4. Financial leverage ratio: This ratio provides insight into the company's reliance on debt to finance its operations. The trend fluctuates between 3.73 and 11.38, showing changes in the company's leverage position over time. A lower ratio indicates lower financial risk, as it implies a lower reliance on debt financing.

Overall, the analysis of solvency ratios suggests that Hilton Grand Vacations Inc has managed its debt levels relatively well, with some fluctuations observed over the years. However, further examination of the company's overall financial health and cash flow position would provide a more comprehensive evaluation of its solvency.


Coverage ratios

Dec 31, 2024 Sep 30, 2024 Jun 30, 2024 Mar 31, 2024 Dec 31, 2023 Sep 30, 2023 Jun 30, 2023 Mar 31, 2023 Dec 31, 2022 Sep 30, 2022 Jun 30, 2022 Mar 31, 2022 Dec 31, 2021 Sep 30, 2021 Jun 30, 2021 Mar 31, 2021 Dec 31, 2020 Sep 30, 2020 Jun 30, 2020 Mar 31, 2020
Interest coverage 2.32 2.33 2.53 2.62 3.52 3.55 4.09 4.27 4.39 4.76 4.23 3.87 3.56 0.13 -3.41 -4.96 -5.14 1.74 3.57 5.81

The interest coverage ratio measures a company's ability to meet its interest obligations with its operating income. A higher ratio indicates the company is better positioned to cover its interest expenses.

Based on the data provided for Hilton Grand Vacations Inc, the interest coverage ratio fluctuated over the period. It was 5.81 as of March 31, 2020, indicating strong coverage of interest payments. However, it declined to 1.74 as of September 30, 2020, and became negative (-5.14) by December 31, 2020, suggesting that the company's operating income was insufficient to cover its interest expenses.

The trend of negative interest coverage continued into the first half of 2021, with ratios ranging from -4.96 to -3.41. This indicates significant financial stress and potential difficulties in meeting debt obligations.

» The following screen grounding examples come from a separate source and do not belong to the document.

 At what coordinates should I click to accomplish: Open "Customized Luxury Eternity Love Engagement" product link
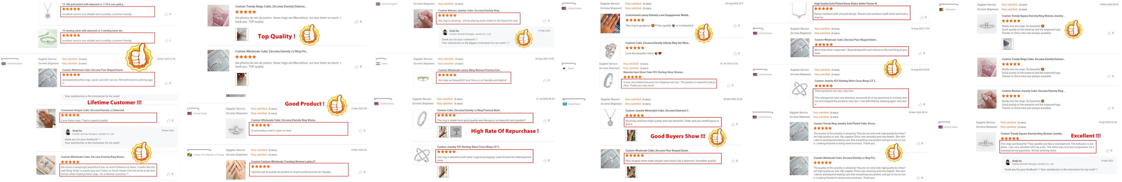[x=657, y=15]
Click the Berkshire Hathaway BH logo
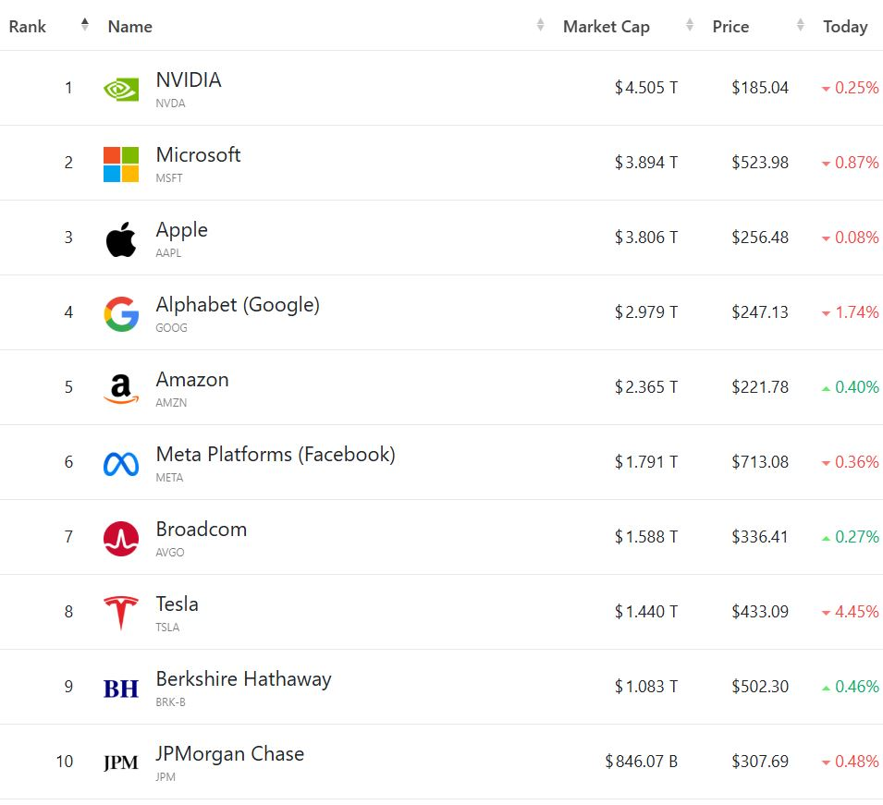 coord(121,688)
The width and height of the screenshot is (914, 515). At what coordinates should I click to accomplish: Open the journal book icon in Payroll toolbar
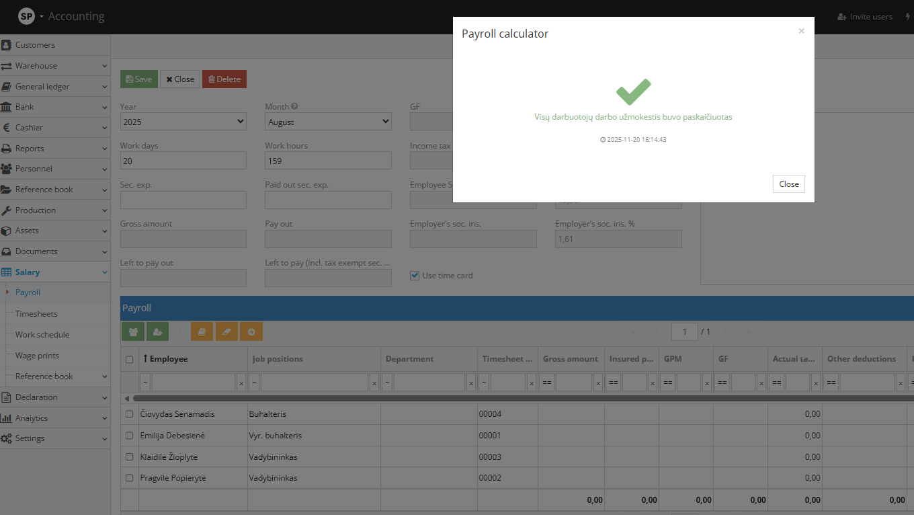pos(202,331)
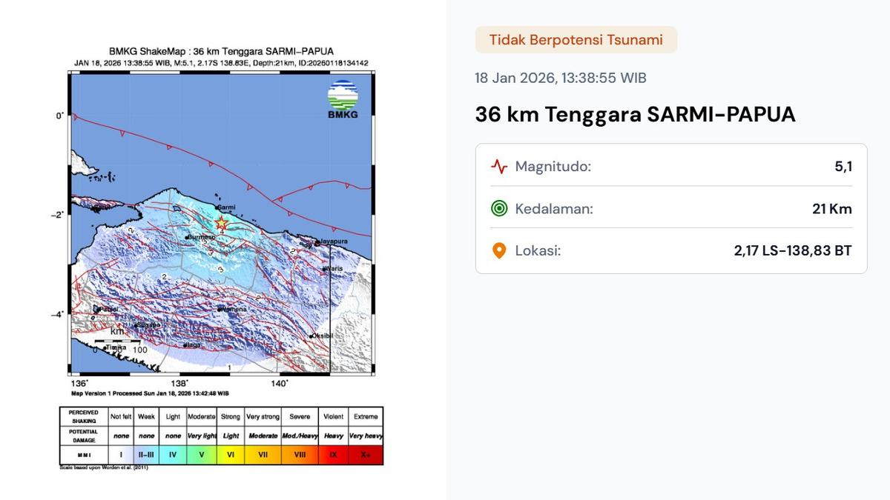The height and width of the screenshot is (500, 890).
Task: Select the epicenter star marker near Sarmi
Action: click(x=221, y=223)
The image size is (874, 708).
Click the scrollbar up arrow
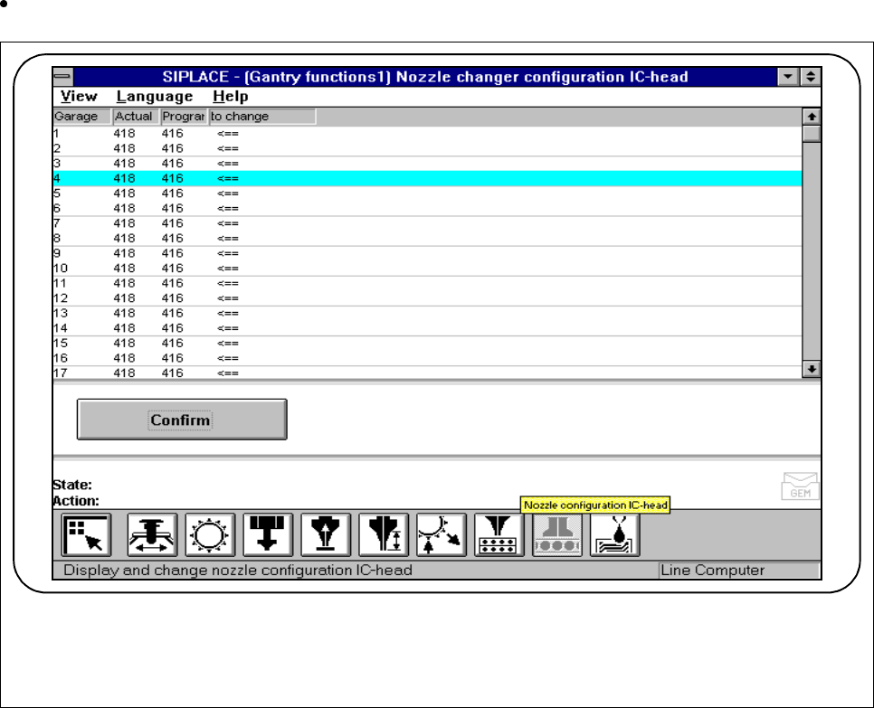[812, 116]

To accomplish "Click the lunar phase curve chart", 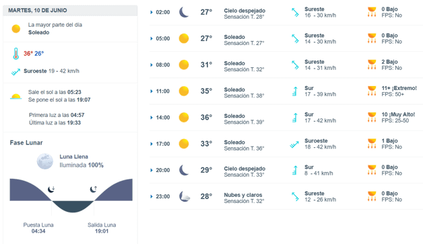I will (71, 196).
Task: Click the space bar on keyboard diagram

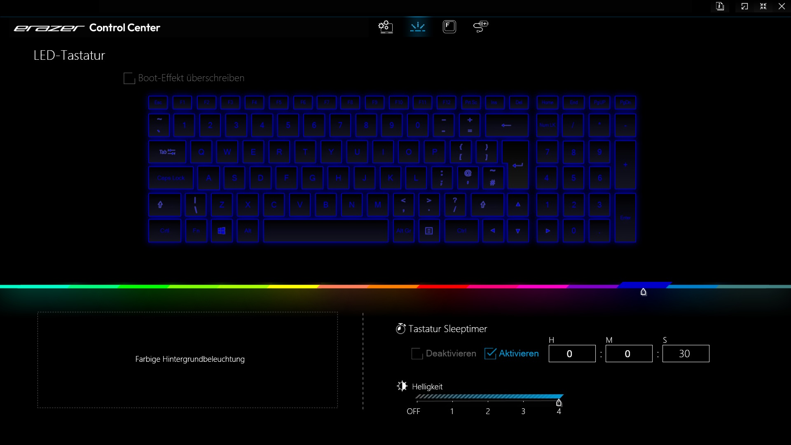Action: (325, 231)
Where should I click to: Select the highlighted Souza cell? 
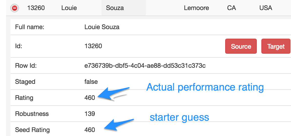(124, 8)
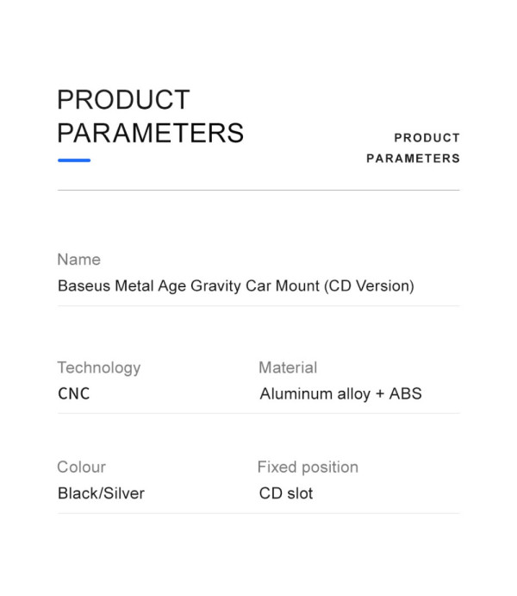This screenshot has width=517, height=596.
Task: Click the "Technology" label
Action: (x=98, y=367)
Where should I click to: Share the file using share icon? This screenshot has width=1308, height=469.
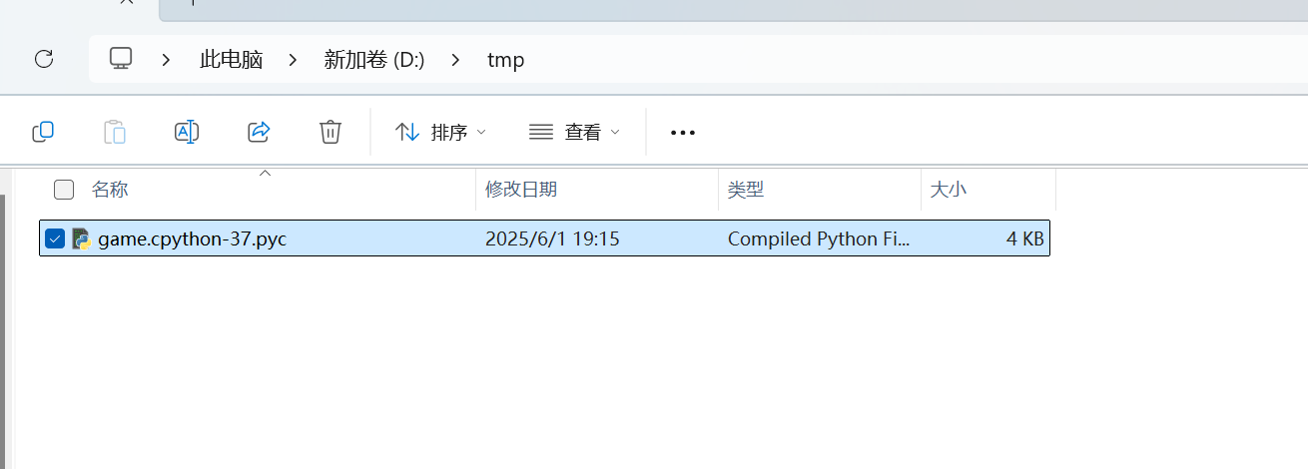tap(259, 132)
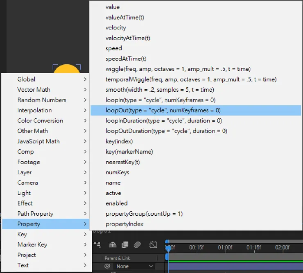Click the composition mini-flowchart icon
Screen dimensions: 303x273
point(98,245)
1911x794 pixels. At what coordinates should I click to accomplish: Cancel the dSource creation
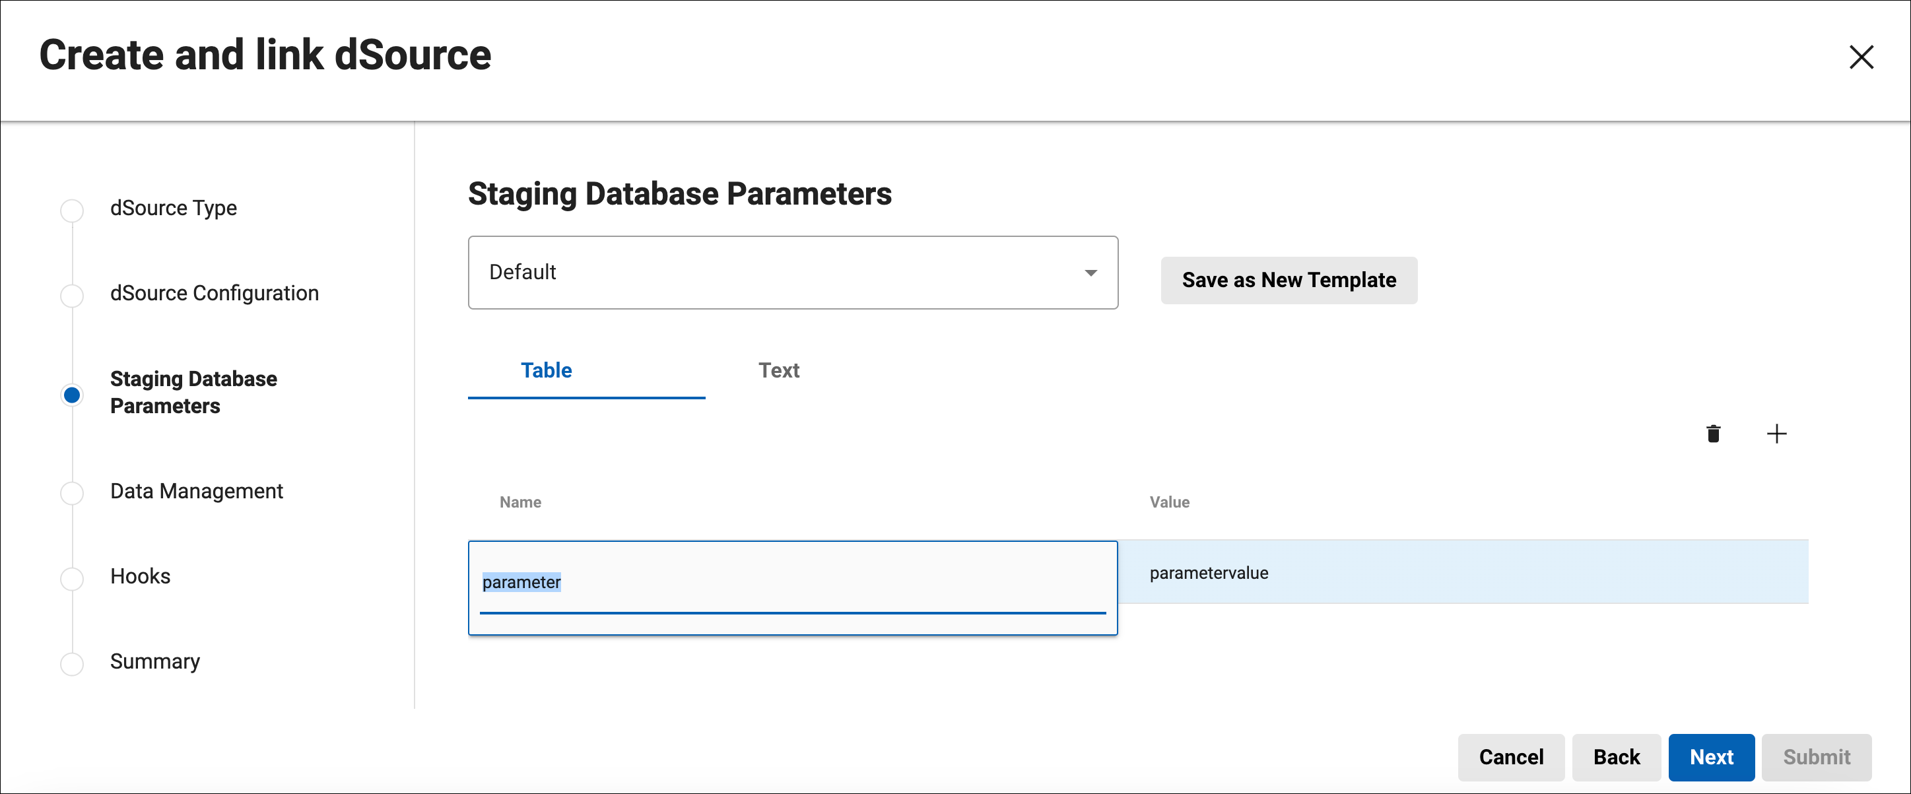(1510, 756)
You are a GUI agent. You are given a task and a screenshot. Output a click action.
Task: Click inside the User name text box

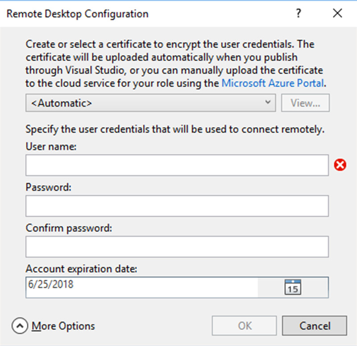click(177, 166)
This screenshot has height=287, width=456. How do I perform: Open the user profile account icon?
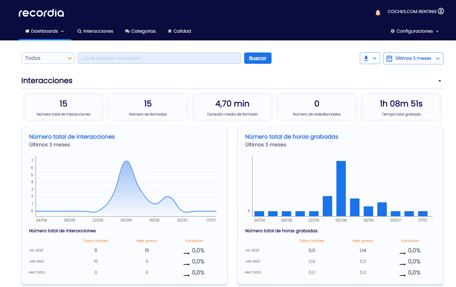tap(441, 11)
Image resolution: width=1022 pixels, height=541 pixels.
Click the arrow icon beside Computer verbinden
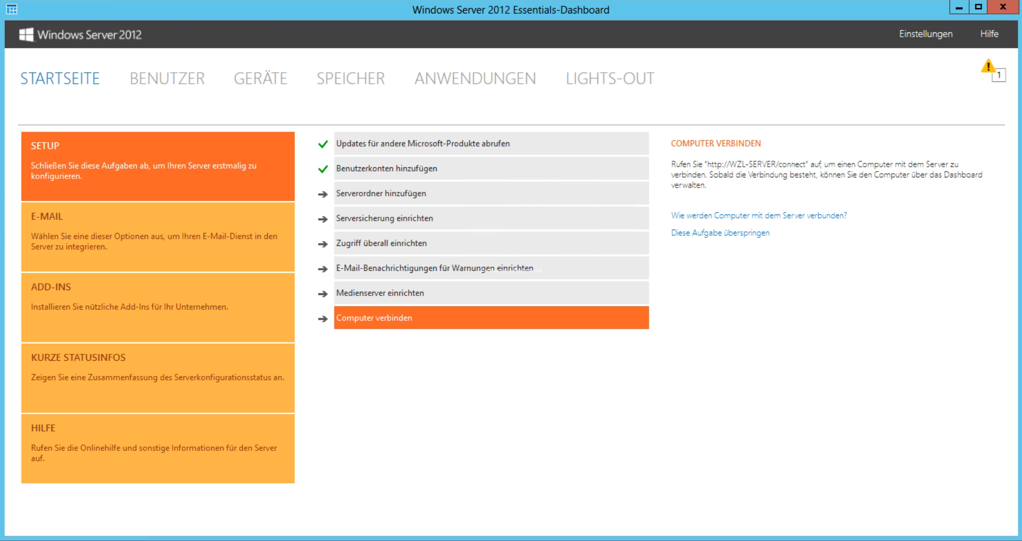pos(323,319)
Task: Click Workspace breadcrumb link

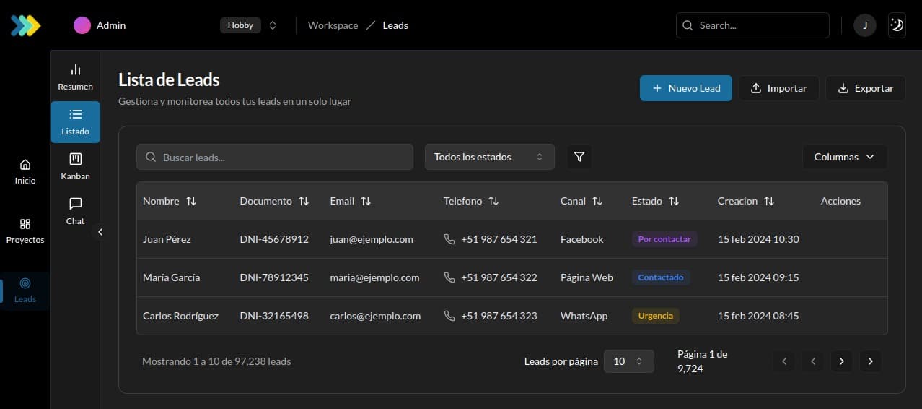Action: tap(333, 25)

However, there was a notable improvement in the latter half of 2021 and into 2022, with interest coverage ratios turning positive and ranging between 3.56 to 4.76. This improvement suggests a rebound in the company's operating performance and its ability to comfortably cover its interest payments.

As of December 31, 2024, the interest coverage ratio stood at 2.32, indicating the company's ability to cover its interest expenses with operating income. It is important for investors and creditors to monitor this ratio to assess the company's financial health and its ability to manage debt obligations effectively.